Legenda Kelam Malin Kundang merupakan film yang terinspirasi dari cerita legenda masyarakat Minangkabau dengan setting cerita masa kini, dikemas dengan genre drama-misteri-thriller, dan akan mengikuti kisah seorang seniman lukisan mikro bernama Alif (Rio Dewanto). Setelah pulih dari kecelakaan, dokter mengingatkan bahwa ingatannya belum pulih sepenuhnya. Ketika dia pulang ke rumah dijemput oleh istrinya yang bernama Nadine (Faradina Mufti) dan anaknya Emir (Jordan Omar), dia diberitahu bahwa ibunya akan datang berkunjung dari kampung untuk pertama kalinya. Masalahnya, Alif tidak ingat wajah ibunya, bahkan tidak ingat sama sekali tentang masa lalunya. Ketika perempuan itu tiba, dia curiga bahwa perempuan itu bukan ibunya.

Legenda Kelam Malin Kundang menjadi debut penyutradaraan film panjang bagi Kevin Rahardjo dan Rafki Hidayat.

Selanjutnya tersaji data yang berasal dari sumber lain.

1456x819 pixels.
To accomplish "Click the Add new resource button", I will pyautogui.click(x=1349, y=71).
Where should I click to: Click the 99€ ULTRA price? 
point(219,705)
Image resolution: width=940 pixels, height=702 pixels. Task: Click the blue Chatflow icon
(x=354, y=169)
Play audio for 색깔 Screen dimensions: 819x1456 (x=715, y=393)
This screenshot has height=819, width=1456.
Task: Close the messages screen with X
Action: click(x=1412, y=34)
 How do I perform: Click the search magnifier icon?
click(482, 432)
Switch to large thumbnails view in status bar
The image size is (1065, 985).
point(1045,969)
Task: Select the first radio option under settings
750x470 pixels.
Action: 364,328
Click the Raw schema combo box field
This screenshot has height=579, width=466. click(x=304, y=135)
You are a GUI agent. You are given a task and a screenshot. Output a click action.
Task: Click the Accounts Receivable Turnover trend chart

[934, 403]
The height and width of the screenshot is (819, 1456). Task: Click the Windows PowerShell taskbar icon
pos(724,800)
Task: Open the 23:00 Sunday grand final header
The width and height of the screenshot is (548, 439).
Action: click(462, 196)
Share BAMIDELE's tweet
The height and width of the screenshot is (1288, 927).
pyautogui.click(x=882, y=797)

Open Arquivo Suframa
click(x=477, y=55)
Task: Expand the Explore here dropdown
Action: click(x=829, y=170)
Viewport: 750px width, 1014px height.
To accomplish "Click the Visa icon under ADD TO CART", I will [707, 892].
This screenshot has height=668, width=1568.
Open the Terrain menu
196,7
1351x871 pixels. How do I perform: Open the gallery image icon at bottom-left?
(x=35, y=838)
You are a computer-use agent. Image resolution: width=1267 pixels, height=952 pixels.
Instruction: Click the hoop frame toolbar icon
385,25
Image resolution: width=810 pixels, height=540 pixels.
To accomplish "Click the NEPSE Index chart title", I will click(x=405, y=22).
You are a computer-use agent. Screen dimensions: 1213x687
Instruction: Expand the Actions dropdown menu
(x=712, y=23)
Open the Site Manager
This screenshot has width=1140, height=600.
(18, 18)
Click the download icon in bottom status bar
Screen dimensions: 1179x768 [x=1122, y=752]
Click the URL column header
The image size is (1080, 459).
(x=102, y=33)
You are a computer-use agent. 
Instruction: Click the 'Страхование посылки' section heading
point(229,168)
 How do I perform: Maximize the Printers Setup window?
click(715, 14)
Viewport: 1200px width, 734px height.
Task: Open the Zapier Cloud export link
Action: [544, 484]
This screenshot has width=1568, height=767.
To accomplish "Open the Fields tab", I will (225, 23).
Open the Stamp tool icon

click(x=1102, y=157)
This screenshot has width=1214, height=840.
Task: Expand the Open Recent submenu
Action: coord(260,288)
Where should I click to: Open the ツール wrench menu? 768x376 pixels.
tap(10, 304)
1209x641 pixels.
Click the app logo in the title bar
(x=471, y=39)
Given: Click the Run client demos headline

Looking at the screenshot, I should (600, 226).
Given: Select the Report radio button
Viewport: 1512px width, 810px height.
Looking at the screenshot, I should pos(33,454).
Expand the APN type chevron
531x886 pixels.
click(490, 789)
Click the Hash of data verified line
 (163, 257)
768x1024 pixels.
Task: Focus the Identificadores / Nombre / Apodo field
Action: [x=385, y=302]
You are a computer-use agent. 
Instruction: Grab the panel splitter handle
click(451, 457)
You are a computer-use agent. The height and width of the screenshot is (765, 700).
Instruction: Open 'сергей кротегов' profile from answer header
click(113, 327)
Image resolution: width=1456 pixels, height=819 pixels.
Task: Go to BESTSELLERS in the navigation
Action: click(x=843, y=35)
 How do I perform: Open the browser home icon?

Kevin Rahardjo sebelumnya telah menyutradarai dan memproduseri film-film pendek yang telah melanglang buana di banyak festival film internasional seperti  Followers (2024), Parasomnia (2024),  In the Name of Love I Will Punish You (2024) Accidentally Intentional (2023), dan Necessity of Life (2021). Sementara Rafki selain menulis dan menyutradarai film pendek, ia juga telah menulis skenario untuk film panjang seperti Kafir (2018), serta dua episode serial Joko Anwar’s Nightmares and Daydreams (2024) untuk Netflix. Kolaborasi Kevin dan Rafki sebelumnya terjadi di film pendek Parasomnia, ketika Kevin menjadi produser untuk film tersebut, dan Rafki menulis dan menyutradarainya.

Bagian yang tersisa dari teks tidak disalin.